(Set exercise): Return each line of the listing below that contains the string "width". Case counts.

BEGIN Provided material

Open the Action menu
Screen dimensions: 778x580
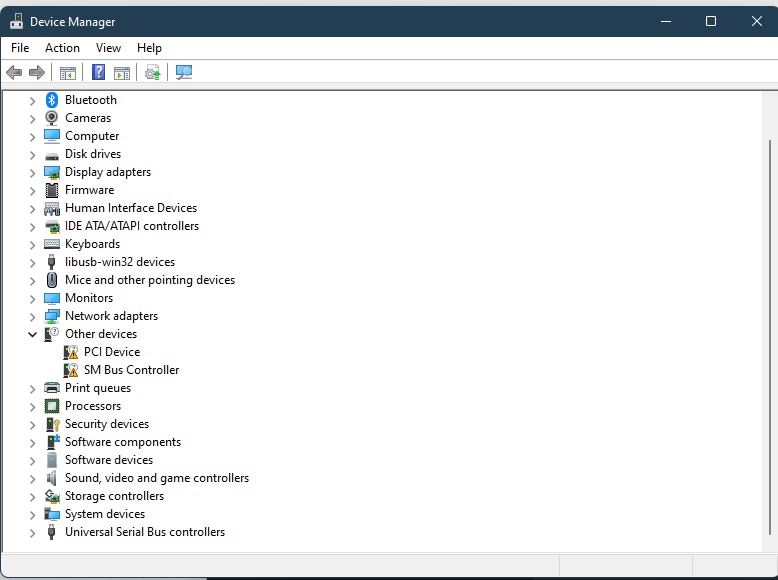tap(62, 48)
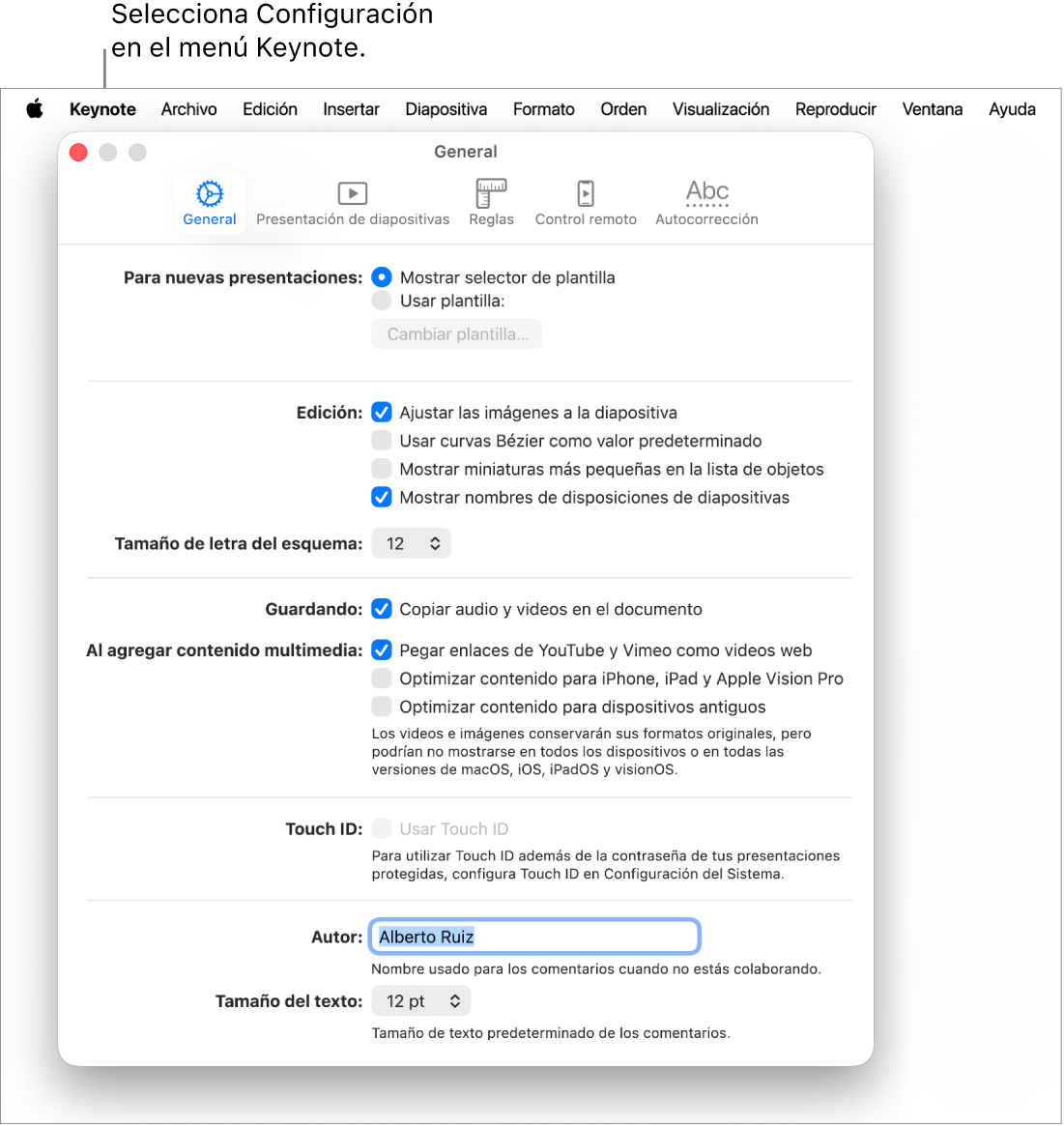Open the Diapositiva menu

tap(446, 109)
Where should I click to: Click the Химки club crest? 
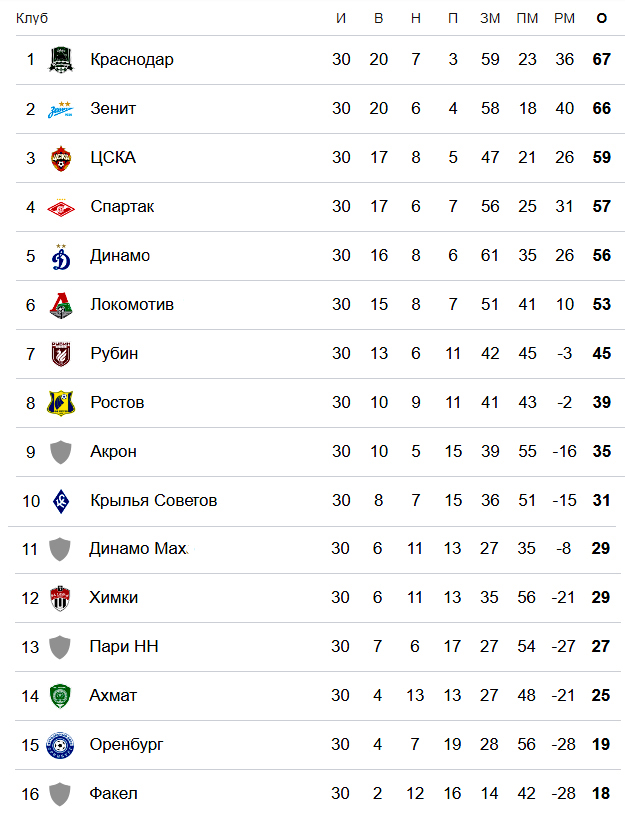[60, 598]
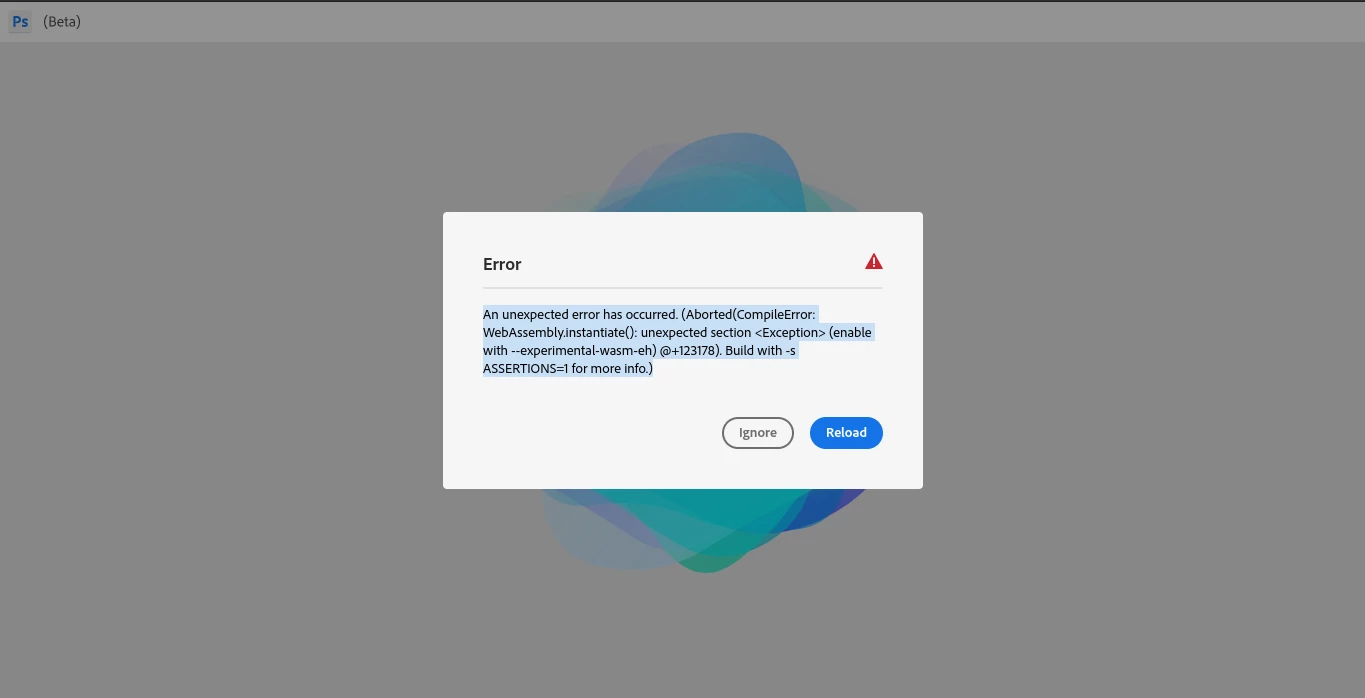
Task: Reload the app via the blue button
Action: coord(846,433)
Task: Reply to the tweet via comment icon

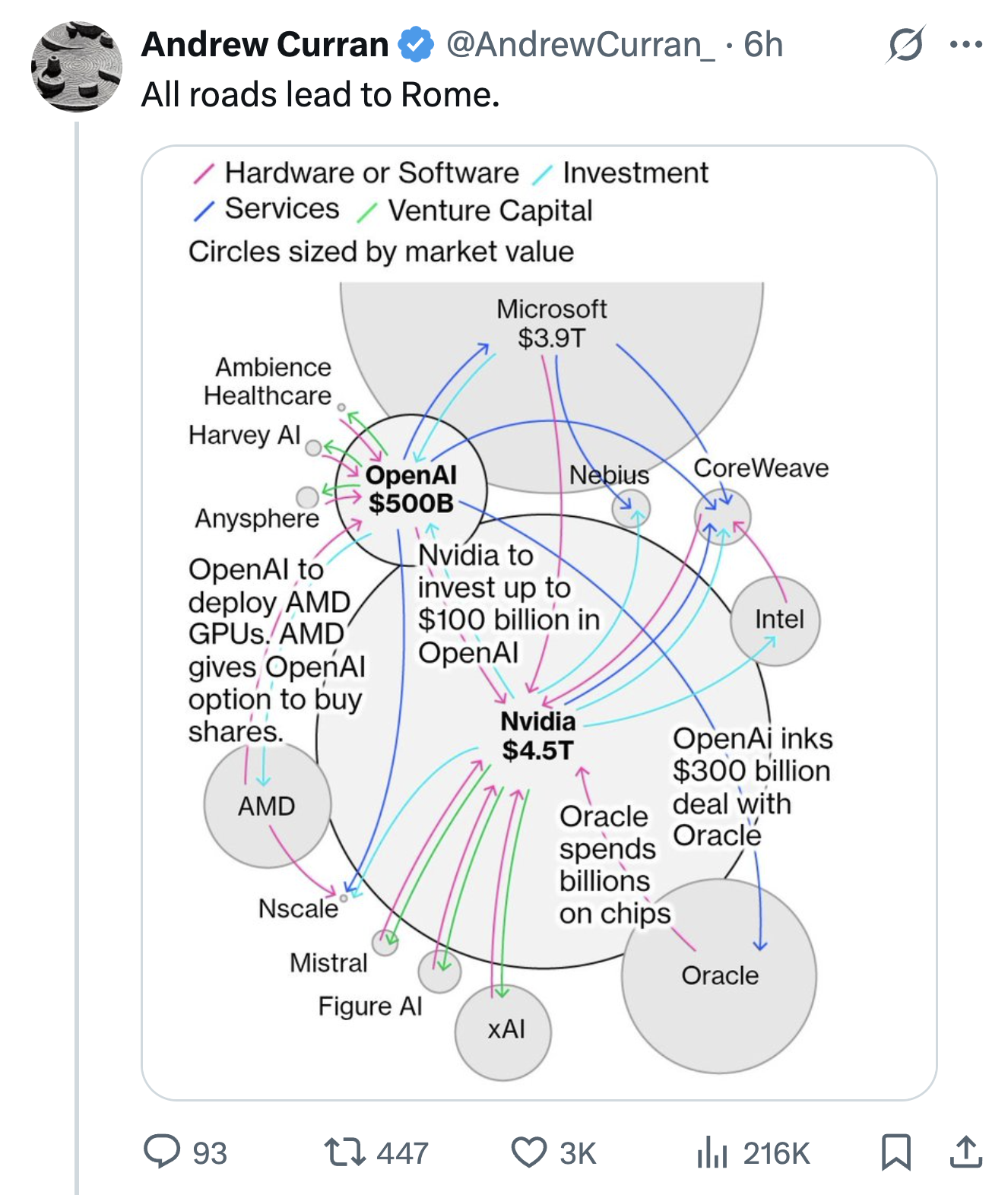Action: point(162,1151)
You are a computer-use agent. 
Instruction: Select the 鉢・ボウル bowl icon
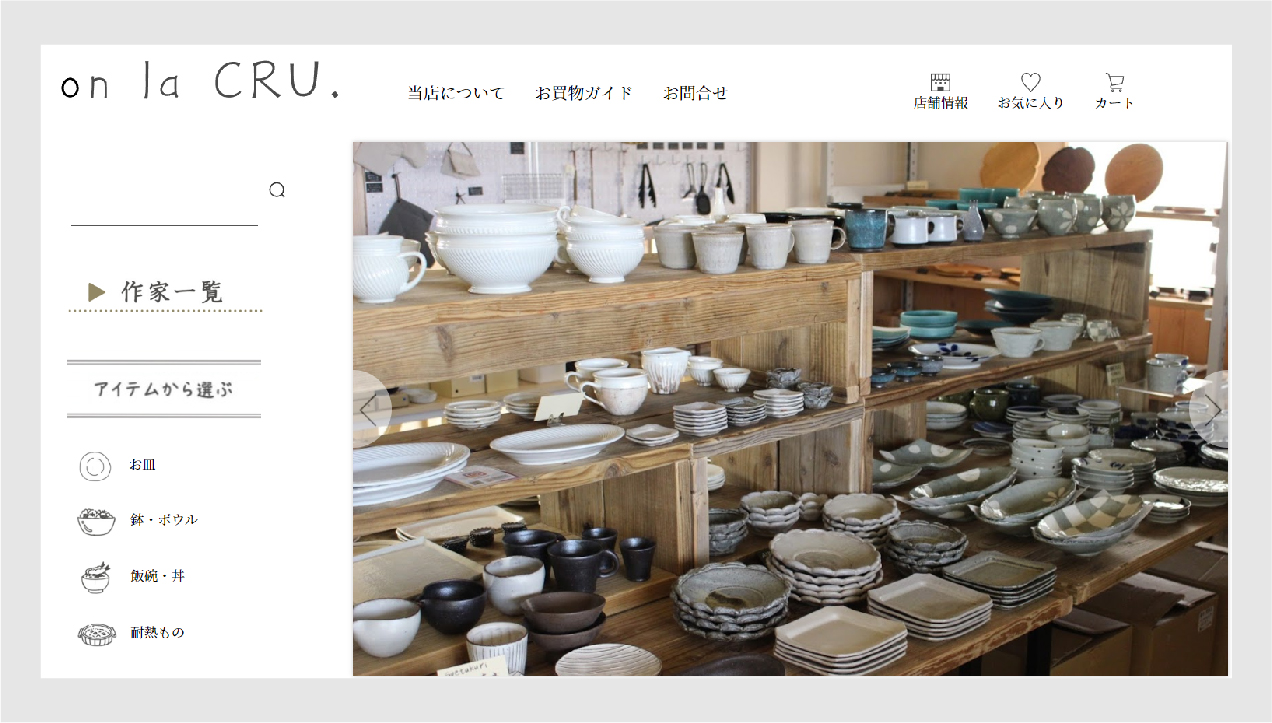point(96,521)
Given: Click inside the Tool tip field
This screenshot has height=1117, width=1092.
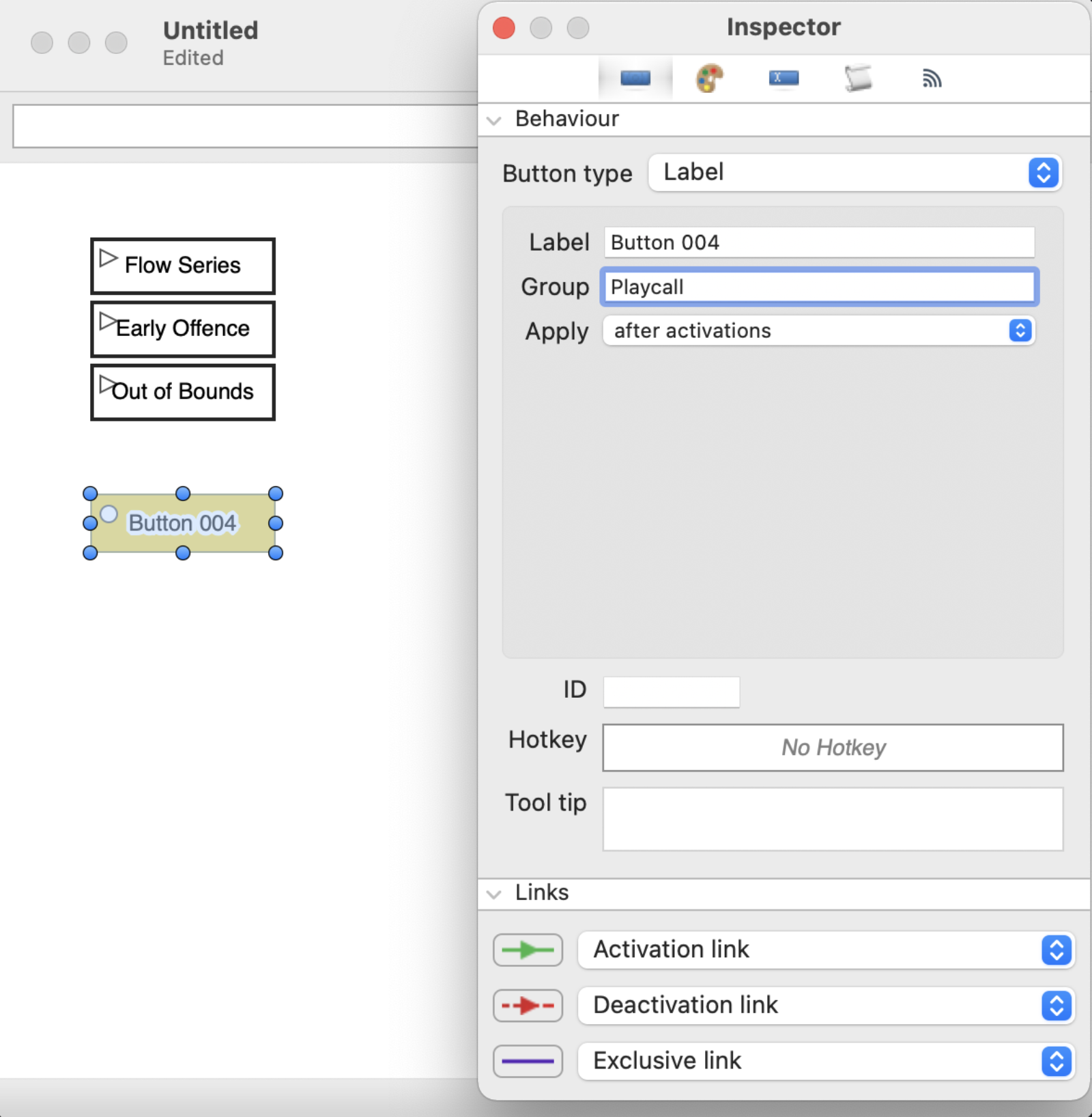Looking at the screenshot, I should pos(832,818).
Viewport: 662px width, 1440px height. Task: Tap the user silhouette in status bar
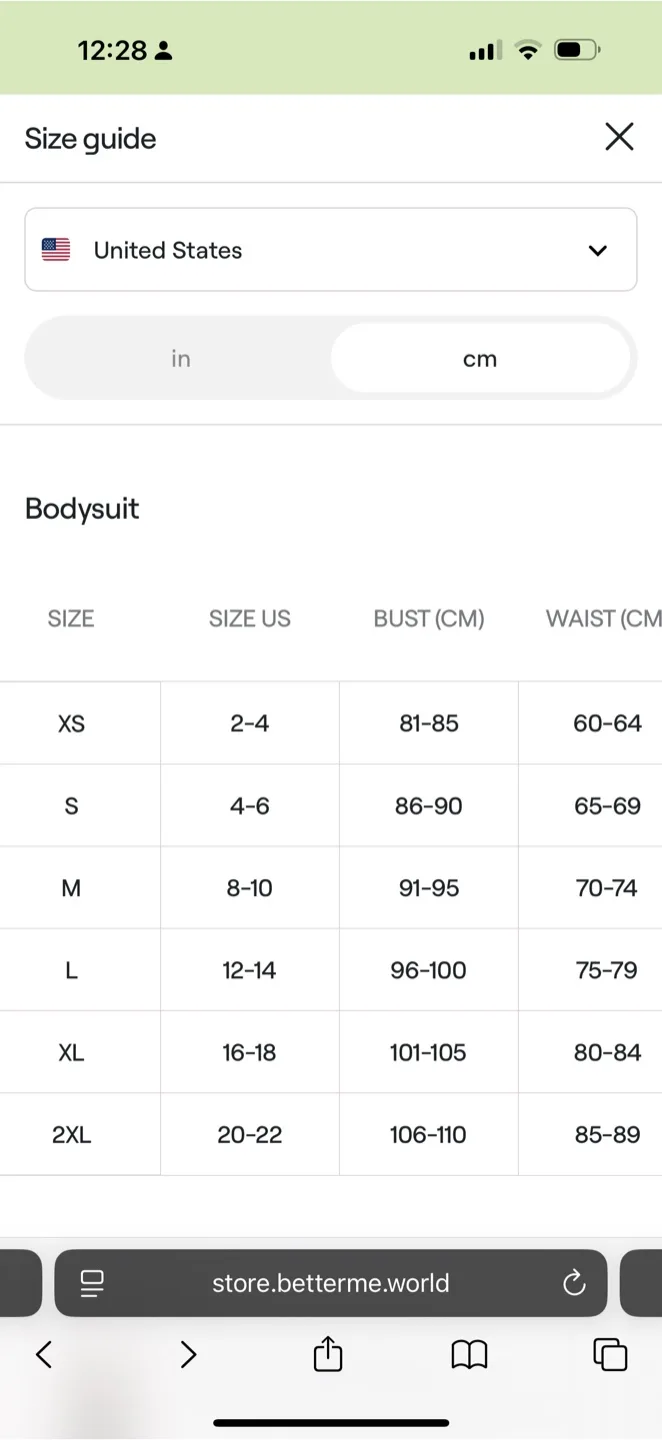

END Provided material

(Response):
This screenshot has height=1117, width=1092.
Viewport: 662px width, 1440px height. Task: Tap the user silhouette in status bar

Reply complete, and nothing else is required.